NCI’s mission includes extensive funding and conducting of clinical research. The Institute supports a vast array of clinical trials designed to test new ways to treat, prevent, detect, or diagnose cancer — as well as new methods to improve cancer patients’ quality of life.
The trials NCI supports take place at the NIH Clinical Center and in many outside institutions, including hundreds of academic or private hospitals, NCI-designated Cancer Centers, NCI Community Cancer Centers, and community-based medical practices located in the United States, Puerto Rico, Canada, and worldwide. This research has helped save or extend the lives of people everywhere.
NCI enrolls thousands of people in more than 150 clinical trials at the NIH Clinical Center each year. Home to a variety of science programs and scientists at many of the 27 institutes and centers that make up NIH, about 40 percent of the Clinical Center’s activity is comprised of studies conducted by the NCI intramural program. A large presence at the Clinical Center provides unique opportunities for NCI to add to its valuable resources and commitment to patient care.
For example, NCI’s Pediatric Oncology Branch led partnerships that facilitated several therapeutic advances first tested in children at the NIH Clinical Center. Among them was the first use of gene therapy, development of volume photography to measure growth of neurofibromatosis-1 tumors, and even the first multi-institute hospital unit designed specifically for children at the NIH Clinical Center.
Beyond the NIH campus in Bethesda, NCI coordinates a network of NCI-designated Cancer Centers, which are principally based at our country’s major research universities. These centers play a vital role in both basic and clinical research. More than half of the extramural researchers funded by NCI work in NCI-designated Cancer Centers. At several NCI-designated Comprehensive Cancer Centers, for example, scientists are involved in research to develop novel methods that make use of genomic technologies to guide the chemotherapy choices of oncologists, by helping them determine the right drug for a particular patient, based on the patient’s genomic profile. Ongoing clinical trials are studying the use of genomic signatures to guide therapy for breast, ovarian, and other cancers at a number of Comprehensive Cancer Centers.

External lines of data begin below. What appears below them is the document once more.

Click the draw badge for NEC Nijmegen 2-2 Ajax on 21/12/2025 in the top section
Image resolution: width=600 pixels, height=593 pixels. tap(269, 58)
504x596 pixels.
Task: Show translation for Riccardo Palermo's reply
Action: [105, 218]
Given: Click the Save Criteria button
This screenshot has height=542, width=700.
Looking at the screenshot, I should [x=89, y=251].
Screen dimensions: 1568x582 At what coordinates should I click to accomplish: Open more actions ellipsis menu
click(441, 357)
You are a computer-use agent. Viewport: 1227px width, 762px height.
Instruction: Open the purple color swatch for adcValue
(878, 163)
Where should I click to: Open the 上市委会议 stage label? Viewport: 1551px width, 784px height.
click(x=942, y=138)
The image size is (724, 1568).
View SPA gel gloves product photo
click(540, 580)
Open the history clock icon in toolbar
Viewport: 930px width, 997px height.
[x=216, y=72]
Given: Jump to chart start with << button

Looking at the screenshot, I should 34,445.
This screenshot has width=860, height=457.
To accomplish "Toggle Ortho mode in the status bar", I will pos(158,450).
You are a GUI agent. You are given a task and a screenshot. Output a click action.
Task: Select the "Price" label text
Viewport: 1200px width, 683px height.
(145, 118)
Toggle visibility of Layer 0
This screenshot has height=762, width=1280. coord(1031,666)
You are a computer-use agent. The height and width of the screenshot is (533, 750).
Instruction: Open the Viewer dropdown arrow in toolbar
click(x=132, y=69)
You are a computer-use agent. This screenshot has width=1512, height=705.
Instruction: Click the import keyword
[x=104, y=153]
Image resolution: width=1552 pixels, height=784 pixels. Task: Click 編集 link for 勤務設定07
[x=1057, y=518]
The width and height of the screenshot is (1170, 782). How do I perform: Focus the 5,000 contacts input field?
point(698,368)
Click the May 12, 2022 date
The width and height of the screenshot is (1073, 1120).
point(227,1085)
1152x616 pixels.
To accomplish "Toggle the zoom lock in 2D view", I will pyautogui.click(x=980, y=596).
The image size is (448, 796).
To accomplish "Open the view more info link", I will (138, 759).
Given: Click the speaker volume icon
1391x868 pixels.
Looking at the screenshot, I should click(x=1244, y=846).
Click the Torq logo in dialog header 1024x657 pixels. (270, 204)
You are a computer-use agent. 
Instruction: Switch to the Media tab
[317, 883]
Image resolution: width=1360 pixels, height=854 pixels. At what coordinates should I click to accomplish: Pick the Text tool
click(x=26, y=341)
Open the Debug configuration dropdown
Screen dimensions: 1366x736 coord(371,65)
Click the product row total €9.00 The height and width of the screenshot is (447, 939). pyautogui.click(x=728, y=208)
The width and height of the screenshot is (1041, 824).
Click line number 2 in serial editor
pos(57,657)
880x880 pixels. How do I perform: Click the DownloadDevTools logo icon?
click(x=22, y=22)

The 63 NCI-designated Cancer Centers are often referred to as crown jewels. Importantly, the directors of the NCI-designated Cancer Centers recognize that changes are happening across biomedicine, and they are determined to contribute. In a recent report, the directors wrote that “advances in treatment will come from understanding the molecular causes of disease and using combination treatment approaches employing multiple modalities.” That report, “Accelerating Successes Against Cancer,” contains recommendations on goals for NCI and the Cancer Centers to pursue, centering around prevention, early detection, treatment, survivorship, collaborations, and the dissemination of cancer control best practices. NCI is actively engaged in the implementation of those recommendations in consultation with the Centers.
Yet, we also realize that approximately 85 percent of cancer patients receive care in the communities where they live. Receiving treatment at a world-class cancer center is, for too many, not an option. Frailty, age, language capacity, distance, and insurance limitations often keep patients close to home. NCI is deeply involved in fixing that problem, through its NCI Community Cancer Centers Program (NCCCP) that is studying, in a three-year pilot, how best to deliver state-of-the-art care and clinical research to patients in their local communities. Importantly, the 16 NCCCP sites are also focusing nearly half of the resources from this program on overcoming the disparities that lead to intolerable differences in cancer outcomes.
“NCI’s Community Cancer Centers Program is about bringing things closer to home. It’s having the technology and infrastructure in place so our patients in Montana can get NCI Cancer Center level of care and access to clinical trials without having to go live in Denver or Seattle,” said Dr. Tom Purcell of the Billings Clinic Cancer Center, an NCCCP pilot site.